Kuota 30% bukanlah puncak perjuangan, melainkan titik awal dari tanggung jawab yang besar. Keterwakilan politik hanya akan bermakna ketika disertai dengan keberanian untuk menantang ketidakadilan dan kemampuan untuk memperjuangkan perubahan struktural. Perempuan yang hanya menjadi simbol tidak akan pernah mampu menggerakkan sejarah. Kita memerlukan pemimpin perempuan yang peka, tangguh, dan memiliki arah yang jelas dalam setiap langkah perjuangannya.
IMMawati harus menolak menjadi gerakan kosmetik. Kita tidak bisa hanya puas menjadi penghias dalam struktur. IMMawati harus menjadi kekuatan pembaruan yang lahir dari keberanian dan kesadaran penuh. Jalan ini memang tidak mudah ia akan penuh dengan tantangan, bahkan mungkin melelahkan dan membuat frustrasi. Tapi hanya dengan cara inilah perjuangan perempuan akan bermakna dan memberi pengaruh yang nyata di tengah masyarakat.
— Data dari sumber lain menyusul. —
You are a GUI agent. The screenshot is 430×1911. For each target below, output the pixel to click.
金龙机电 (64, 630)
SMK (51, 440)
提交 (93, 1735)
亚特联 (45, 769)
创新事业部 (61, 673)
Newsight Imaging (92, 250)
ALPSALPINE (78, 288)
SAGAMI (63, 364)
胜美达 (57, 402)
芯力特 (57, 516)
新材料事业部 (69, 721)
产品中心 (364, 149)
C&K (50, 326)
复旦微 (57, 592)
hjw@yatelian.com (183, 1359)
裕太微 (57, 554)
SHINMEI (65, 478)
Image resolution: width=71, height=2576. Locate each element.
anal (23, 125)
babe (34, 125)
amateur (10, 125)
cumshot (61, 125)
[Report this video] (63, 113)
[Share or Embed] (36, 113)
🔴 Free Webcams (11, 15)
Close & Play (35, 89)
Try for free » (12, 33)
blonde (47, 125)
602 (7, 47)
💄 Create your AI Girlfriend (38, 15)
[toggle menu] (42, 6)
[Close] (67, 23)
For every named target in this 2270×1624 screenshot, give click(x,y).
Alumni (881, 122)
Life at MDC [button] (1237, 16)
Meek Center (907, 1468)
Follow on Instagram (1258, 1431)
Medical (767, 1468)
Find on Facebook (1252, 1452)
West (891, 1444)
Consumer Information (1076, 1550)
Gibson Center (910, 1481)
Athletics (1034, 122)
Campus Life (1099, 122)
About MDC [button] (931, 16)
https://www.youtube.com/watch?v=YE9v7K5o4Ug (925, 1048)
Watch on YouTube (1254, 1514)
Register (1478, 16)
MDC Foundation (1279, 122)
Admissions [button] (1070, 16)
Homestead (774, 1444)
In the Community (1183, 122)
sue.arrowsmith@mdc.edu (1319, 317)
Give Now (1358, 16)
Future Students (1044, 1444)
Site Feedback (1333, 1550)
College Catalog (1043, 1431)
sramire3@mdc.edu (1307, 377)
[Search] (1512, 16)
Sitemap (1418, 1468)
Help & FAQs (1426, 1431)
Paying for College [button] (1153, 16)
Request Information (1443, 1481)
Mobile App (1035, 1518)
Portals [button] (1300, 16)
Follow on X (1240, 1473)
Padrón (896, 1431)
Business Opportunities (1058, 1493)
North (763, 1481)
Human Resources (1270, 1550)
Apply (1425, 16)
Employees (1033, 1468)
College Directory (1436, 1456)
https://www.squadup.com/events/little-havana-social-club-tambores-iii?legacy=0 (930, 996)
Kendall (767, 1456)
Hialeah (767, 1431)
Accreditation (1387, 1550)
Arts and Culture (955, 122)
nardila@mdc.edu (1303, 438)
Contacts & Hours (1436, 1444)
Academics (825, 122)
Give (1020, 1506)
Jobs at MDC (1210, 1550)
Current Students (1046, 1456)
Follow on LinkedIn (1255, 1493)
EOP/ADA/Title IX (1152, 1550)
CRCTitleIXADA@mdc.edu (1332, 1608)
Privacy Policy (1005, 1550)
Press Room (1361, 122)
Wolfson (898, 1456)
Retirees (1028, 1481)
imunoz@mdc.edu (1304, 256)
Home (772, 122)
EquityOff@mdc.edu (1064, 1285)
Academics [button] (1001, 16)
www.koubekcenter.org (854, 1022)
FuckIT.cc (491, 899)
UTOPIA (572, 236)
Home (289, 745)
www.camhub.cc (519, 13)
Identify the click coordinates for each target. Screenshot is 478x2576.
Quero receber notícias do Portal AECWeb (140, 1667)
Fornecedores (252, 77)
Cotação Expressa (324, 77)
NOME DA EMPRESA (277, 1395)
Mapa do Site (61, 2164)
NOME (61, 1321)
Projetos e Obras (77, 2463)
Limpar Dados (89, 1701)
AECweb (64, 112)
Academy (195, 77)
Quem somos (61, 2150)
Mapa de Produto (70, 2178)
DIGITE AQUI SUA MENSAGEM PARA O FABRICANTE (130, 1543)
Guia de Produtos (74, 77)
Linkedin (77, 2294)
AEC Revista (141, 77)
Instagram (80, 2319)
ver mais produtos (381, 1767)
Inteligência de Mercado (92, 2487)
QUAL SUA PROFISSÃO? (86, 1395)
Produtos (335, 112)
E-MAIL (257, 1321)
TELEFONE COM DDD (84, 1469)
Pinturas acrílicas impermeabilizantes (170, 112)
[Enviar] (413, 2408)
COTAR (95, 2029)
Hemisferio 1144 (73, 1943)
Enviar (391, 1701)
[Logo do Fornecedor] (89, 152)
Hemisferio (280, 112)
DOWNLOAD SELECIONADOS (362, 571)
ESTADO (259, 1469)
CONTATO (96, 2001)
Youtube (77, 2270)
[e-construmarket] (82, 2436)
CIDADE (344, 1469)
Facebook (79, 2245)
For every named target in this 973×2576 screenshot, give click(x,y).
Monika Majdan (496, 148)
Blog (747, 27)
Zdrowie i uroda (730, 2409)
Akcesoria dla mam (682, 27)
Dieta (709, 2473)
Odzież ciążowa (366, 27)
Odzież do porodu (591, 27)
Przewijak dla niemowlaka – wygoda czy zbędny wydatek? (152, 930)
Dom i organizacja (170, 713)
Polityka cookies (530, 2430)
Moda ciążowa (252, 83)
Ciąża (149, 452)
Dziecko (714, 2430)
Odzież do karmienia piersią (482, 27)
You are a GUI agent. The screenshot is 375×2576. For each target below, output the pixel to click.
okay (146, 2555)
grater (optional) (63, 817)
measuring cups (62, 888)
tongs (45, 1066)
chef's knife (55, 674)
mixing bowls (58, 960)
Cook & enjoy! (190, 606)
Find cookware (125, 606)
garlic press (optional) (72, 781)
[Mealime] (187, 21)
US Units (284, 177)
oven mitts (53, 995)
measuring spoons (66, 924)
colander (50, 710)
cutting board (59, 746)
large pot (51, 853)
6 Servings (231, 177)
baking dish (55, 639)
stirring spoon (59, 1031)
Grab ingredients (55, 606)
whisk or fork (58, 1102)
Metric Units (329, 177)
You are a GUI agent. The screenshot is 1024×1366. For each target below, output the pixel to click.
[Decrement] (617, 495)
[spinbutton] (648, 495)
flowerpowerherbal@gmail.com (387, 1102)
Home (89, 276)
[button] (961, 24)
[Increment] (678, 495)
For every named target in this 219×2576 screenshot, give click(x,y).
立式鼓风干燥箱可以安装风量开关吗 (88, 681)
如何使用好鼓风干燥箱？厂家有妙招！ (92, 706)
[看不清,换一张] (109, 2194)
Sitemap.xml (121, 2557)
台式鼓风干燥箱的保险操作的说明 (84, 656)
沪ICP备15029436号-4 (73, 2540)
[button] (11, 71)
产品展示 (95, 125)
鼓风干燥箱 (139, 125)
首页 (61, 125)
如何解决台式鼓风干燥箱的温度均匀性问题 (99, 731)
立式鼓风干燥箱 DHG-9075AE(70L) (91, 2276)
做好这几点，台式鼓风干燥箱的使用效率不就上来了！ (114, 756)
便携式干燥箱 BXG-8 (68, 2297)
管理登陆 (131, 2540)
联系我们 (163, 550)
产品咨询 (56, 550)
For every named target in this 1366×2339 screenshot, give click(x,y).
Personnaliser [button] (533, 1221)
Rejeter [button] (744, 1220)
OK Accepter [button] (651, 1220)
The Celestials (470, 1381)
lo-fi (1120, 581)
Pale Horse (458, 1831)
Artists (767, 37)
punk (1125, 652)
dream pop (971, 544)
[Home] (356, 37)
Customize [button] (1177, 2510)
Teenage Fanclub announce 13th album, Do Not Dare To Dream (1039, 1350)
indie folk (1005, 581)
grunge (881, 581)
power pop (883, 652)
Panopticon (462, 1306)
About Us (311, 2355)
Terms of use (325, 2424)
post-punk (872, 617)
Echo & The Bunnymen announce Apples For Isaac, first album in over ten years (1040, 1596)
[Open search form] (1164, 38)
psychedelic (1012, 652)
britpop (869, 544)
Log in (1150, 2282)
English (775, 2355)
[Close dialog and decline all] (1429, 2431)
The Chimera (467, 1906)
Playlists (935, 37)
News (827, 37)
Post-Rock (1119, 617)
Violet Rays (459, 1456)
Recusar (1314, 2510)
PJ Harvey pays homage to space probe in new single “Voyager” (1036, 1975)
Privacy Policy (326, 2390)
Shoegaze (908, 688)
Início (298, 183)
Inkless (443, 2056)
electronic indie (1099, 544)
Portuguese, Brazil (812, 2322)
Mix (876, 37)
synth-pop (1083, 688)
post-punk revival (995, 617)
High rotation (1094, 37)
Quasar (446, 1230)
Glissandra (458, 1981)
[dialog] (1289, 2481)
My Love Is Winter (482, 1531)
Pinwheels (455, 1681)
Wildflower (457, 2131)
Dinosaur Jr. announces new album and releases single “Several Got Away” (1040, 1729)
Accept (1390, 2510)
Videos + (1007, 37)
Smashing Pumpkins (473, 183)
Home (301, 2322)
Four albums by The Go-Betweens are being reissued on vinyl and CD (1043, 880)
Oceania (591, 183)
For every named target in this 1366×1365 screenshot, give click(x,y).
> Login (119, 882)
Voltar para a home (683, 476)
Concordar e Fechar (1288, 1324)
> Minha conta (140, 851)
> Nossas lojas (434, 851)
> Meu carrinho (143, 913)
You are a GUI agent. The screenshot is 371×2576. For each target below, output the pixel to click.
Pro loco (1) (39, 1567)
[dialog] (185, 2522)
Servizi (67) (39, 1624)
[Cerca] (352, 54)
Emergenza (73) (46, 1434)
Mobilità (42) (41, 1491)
Sudah saatnya IMMawati meninggalkan euforia angka. Kita tidak butuh sekadar kebanggaan karena “sudah memenuhi kuota.” Kita butuh visi. Kita butuh strategi. Kita butuh arah gerakan yang jelas dan berpihak pada rakyat. Kemenangan perempuan bukan ditentukan oleh jumlah kehadiran dalam ruang kekuasaan, melainkan oleh kekuatan visi, ketajaman narasi, dan aksi nyata yang lahir dari kesadaran mendalam dan keberanian untuk berbeda.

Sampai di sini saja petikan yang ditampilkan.